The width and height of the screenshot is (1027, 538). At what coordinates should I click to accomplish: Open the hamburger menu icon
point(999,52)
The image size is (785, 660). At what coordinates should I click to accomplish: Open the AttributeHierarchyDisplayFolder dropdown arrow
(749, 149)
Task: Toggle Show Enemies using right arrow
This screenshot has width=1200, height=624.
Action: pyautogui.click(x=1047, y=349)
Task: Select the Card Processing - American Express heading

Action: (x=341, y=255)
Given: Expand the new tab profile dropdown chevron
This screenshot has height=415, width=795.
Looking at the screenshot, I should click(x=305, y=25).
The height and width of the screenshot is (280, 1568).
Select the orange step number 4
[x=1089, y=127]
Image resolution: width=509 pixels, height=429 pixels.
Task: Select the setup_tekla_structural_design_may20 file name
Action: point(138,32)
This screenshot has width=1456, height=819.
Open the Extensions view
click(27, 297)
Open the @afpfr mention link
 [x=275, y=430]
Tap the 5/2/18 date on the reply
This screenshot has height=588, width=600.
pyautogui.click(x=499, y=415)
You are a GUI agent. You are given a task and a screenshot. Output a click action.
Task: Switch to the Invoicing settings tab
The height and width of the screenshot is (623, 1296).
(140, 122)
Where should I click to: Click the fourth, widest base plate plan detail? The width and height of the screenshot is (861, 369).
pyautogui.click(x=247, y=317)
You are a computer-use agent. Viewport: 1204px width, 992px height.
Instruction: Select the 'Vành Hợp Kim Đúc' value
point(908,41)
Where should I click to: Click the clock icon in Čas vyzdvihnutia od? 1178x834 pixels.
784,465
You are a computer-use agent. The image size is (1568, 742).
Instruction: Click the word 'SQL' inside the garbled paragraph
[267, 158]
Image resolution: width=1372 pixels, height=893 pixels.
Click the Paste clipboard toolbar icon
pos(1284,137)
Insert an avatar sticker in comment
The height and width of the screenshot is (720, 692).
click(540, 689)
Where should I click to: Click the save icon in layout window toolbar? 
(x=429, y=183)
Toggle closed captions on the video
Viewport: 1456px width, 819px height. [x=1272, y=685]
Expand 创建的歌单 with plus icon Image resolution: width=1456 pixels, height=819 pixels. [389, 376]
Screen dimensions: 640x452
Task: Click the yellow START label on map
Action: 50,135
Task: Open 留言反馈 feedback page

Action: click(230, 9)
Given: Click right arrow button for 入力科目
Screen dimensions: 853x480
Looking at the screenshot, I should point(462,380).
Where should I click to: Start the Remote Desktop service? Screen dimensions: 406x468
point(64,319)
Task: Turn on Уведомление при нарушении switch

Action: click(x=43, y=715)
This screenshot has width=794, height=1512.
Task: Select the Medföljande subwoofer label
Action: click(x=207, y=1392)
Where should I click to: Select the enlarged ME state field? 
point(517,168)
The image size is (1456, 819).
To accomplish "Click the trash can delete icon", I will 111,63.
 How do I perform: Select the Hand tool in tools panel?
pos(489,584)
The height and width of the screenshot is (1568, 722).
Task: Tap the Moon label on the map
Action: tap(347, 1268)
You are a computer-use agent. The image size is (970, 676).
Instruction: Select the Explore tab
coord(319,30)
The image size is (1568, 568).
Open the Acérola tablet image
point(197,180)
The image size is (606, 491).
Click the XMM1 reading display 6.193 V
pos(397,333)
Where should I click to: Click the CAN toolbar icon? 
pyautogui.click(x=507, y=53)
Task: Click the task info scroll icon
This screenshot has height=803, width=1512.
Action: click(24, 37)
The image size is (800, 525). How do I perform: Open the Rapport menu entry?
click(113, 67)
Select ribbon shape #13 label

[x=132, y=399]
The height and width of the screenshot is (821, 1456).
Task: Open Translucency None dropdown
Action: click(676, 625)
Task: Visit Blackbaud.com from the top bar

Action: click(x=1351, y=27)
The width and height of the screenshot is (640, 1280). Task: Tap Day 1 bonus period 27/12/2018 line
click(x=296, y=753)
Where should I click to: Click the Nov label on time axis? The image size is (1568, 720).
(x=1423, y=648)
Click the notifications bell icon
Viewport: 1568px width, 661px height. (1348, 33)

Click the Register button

::::::::::

**What you have to do**
Arrange all of the lines above into a Markdown table with the columns Row and Line, where Row numbers each line in order. Leave out the blank lines.

**Exercise answer**
| Row | Line |
|---|---|
| 1 | The width and height of the screenshot is (1027, 538). At what coordinates should I click to accomplish: Open the hamburger menu icon |
| 2 | point(999,52) |
| 3 | The image size is (785, 660). At what coordinates should I click to accomplish: Open the AttributeHierarchyDisplayFolder dropdown arrow |
| 4 | (749, 149) |
| 5 | Task: Toggle Show Enemies using right arrow |
| 6 | This screenshot has width=1200, height=624. |
| 7 | Action: pyautogui.click(x=1047, y=349) |
| 8 | Task: Select the Card Processing - American Express heading |
| 9 | Action: (x=341, y=255) |
| 10 | Given: Expand the new tab profile dropdown chevron |
| 11 | This screenshot has height=415, width=795. |
| 12 | Looking at the screenshot, I should click(x=305, y=25). |
| 13 | The height and width of the screenshot is (280, 1568). |
| 14 | Select the orange step number 4 |
| 15 | [x=1089, y=127] |
| 16 | Image resolution: width=509 pixels, height=429 pixels. |
| 17 | Task: Select the setup_tekla_structural_design_may20 file name |
| 18 | Action: point(138,32) |
| 19 | This screenshot has width=1456, height=819. |
| 20 | Open the Extensions view |
| 21 | click(27, 297) |
| 22 | Open the @afpfr mention link |
| 23 |  [x=275, y=430] |
| 24 | Tap the 5/2/18 date on the reply |
| 25 | This screenshot has height=588, width=600. |
| 26 | pyautogui.click(x=499, y=415) |
| 27 | You are a GUI agent. You are given a task and a screenshot. Output a click action. |
| 28 | Task: Switch to the Invoicing settings tab |
| 29 | The height and width of the screenshot is (623, 1296). |
| 30 | (140, 122) |
| 31 | Where should I click to: Click the fourth, widest base plate plan detail? The width and height of the screenshot is (861, 369). |
| 32 | pyautogui.click(x=247, y=317) |
| 33 | You are a computer-use agent. Viewport: 1204px width, 992px height. |
| 34 | Instruction: Select the 'Vành Hợp Kim Đúc' value |
| 35 | point(908,41) |
| 36 | Where should I click to: Click the clock icon in Čas vyzdvihnutia od? 1178x834 pixels. |
| 37 | 784,465 |
| 38 | You are a computer-use agent. The image size is (1568, 742). |
| 39 | Instruction: Click the word 'SQL' inside the garbled paragraph |
| 40 | [267, 158] |
| 41 | Image resolution: width=1372 pixels, height=893 pixels. |
| 42 | Click the Paste clipboard toolbar icon |
| 43 | pos(1284,137) |
| 44 | Insert an avatar sticker in comment |
| 45 | The height and width of the screenshot is (720, 692). |
| 46 | click(540, 689) |
| 47 | Where should I click to: Click the save icon in layout window toolbar?  |
| 48 | (x=429, y=183) |
| 49 | Toggle closed captions on the video |
| 50 | Viewport: 1456px width, 819px height. [x=1272, y=685] |
| 51 | Expand 创建的歌单 with plus icon Image resolution: width=1456 pixels, height=819 pixels. [389, 376] |
| 52 | Screen dimensions: 640x452 |
| 53 | Task: Click the yellow START label on map |
| 54 | Action: 50,135 |
| 55 | Task: Open 留言反馈 feedback page |
| 56 | Action: click(230, 9) |
| 57 | Given: Click right arrow button for 入力科目 |
| 58 | Screen dimensions: 853x480 |
| 59 | Looking at the screenshot, I should point(462,380). |
| 60 | Where should I click to: Start the Remote Desktop service? Screen dimensions: 406x468 |
| 61 | point(64,319) |
| 62 | Task: Turn on Уведомление при нарушении switch |
| 63 | Action: click(x=43, y=715) |
| 64 | This screenshot has width=794, height=1512. |
| 65 | Task: Select the Medföljande subwoofer label |
| 66 | Action: click(x=207, y=1392) |
| 67 | Where should I click to: Select the enlarged ME state field?  |
| 68 | point(517,168) |
| 69 | The image size is (1456, 819). |
| 70 | To accomplish "Click the trash can delete icon", I will 111,63. |
| 71 |  How do I perform: Select the Hand tool in tools panel? |
| 72 | pos(489,584) |
| 73 | The height and width of the screenshot is (1568, 722). |
| 74 | Task: Tap the Moon label on the map |
| 75 | Action: tap(347, 1268) |
| 76 | You are a computer-use agent. The image size is (970, 676). |
| 77 | Instruction: Select the Explore tab |
| 78 | coord(319,30) |
| 79 | The image size is (1568, 568). |
| 80 | Open the Acérola tablet image |
| 81 | point(197,180) |
| 82 | The image size is (606, 491). |
| 83 | Click the XMM1 reading display 6.193 V |
| 84 | pos(397,333) |
| 85 | Where should I click to: Click the CAN toolbar icon?  |
| 86 | pyautogui.click(x=507, y=53) |
| 87 | Task: Click the task info scroll icon |
| 88 | This screenshot has height=803, width=1512. |
| 89 | Action: click(24, 37) |
| 90 | The image size is (800, 525). How do I perform: Open the Rapport menu entry? |
| 91 | click(113, 67) |
| 92 | Select ribbon shape #13 label |
| 93 | [x=132, y=399] |
| 94 | The height and width of the screenshot is (821, 1456). |
| 95 | Task: Open Translucency None dropdown |
| 96 | Action: click(676, 625) |
| 97 | Task: Visit Blackbaud.com from the top bar |
| 98 | Action: click(x=1351, y=27) |
| 99 | The width and height of the screenshot is (640, 1280). Task: Tap Day 1 bonus period 27/12/2018 line |
| 100 | click(x=296, y=753) |
| 101 | Where should I click to: Click the Nov label on time axis? The image size is (1568, 720). |
| 102 | (x=1423, y=648) |
| 103 | Click the notifications bell icon |
| 104 | Viewport: 1568px width, 661px height. (1348, 33) |
| 105 | Click the Register button |